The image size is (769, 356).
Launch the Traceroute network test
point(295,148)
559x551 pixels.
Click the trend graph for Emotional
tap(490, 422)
..........
• Task prompt:
Word for word, restate the line with "559x551 pixels." and all remaining lines of the material, stopping only at the final line.

• Answer space:
559x551 pixels.
Click the trend graph for Emotional
tap(490, 422)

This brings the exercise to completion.